Geodesic nature and quantization of shift vector

TL;DR

This paper explores the geometric and quantized properties of the shift vector in quantum systems, linking it to topological invariants and optical responses, using the Wilson loop approach for first-principles calculations.

Contribution

It introduces the quantization of the gauge-invariant shift vector and its geometric relationships, extending analysis to phonon drag shift vectors with non-vertical transitions.

Findings

Shift vector can be quantized as integer values.

Loop integral of the shift vector affects nonlinear optical responses.

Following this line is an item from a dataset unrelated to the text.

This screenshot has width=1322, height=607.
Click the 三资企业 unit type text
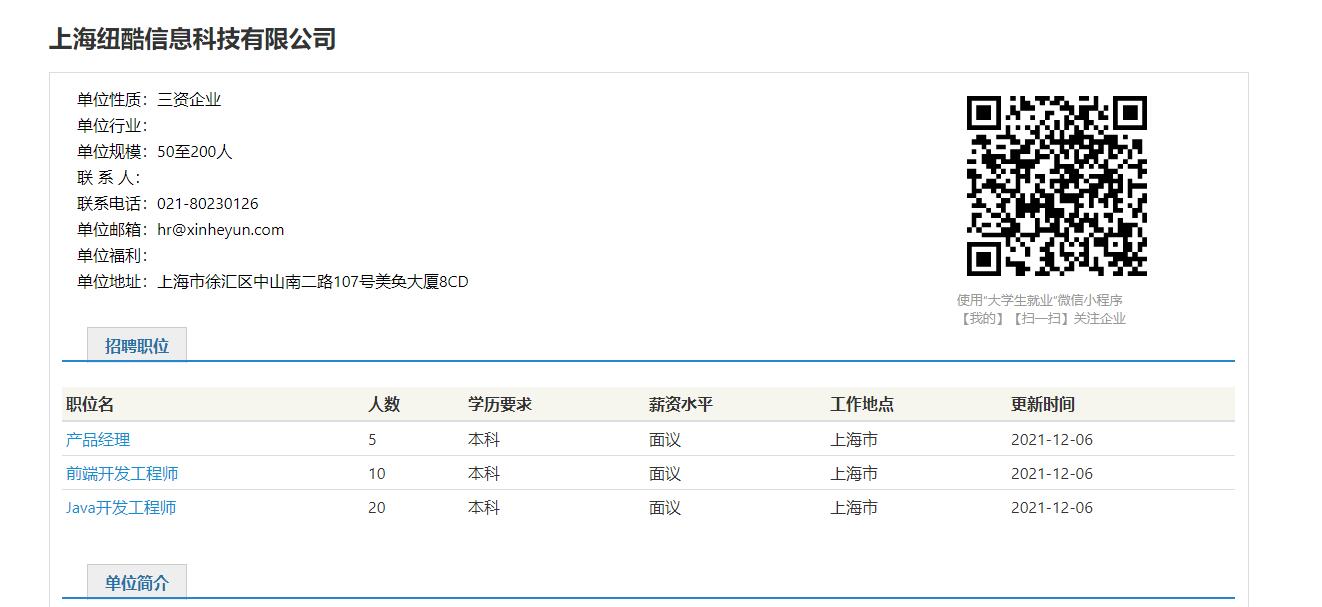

Wilson loop method enables first-principles calculations of geometric quantities.

Abstract

We present the geodesic nature and quantization of geometric shift vector in quantum systems, with the parameter space defined by the Bloch momentum, using the Wilson loop approach. Our analysis extends to include bosonic phonon drag shift vectors with non-vertical transitions. We demonstrate that the gauge invariant shift vector can be quantized as integer values, analogous to the Euler characteristic based on the Gauss-Bonnet theorem for a manifold with a smooth boundary. We reveal intricate relationships among geometric quantities such as the shift vector, Berry curvature, and quantum metric. Our findings demonstrate that the loop integral of the shift vector in the quantized interband formula contributes to the non-quantized component of the trace of conductivity in the circular photogalvanic effect. The Wilson loop method facilitates first-principles calculations, providing insights in the geometric underpinnings of these interband gauge invariant quantities and shedding light on their nonlinear optical manifestations in real materials.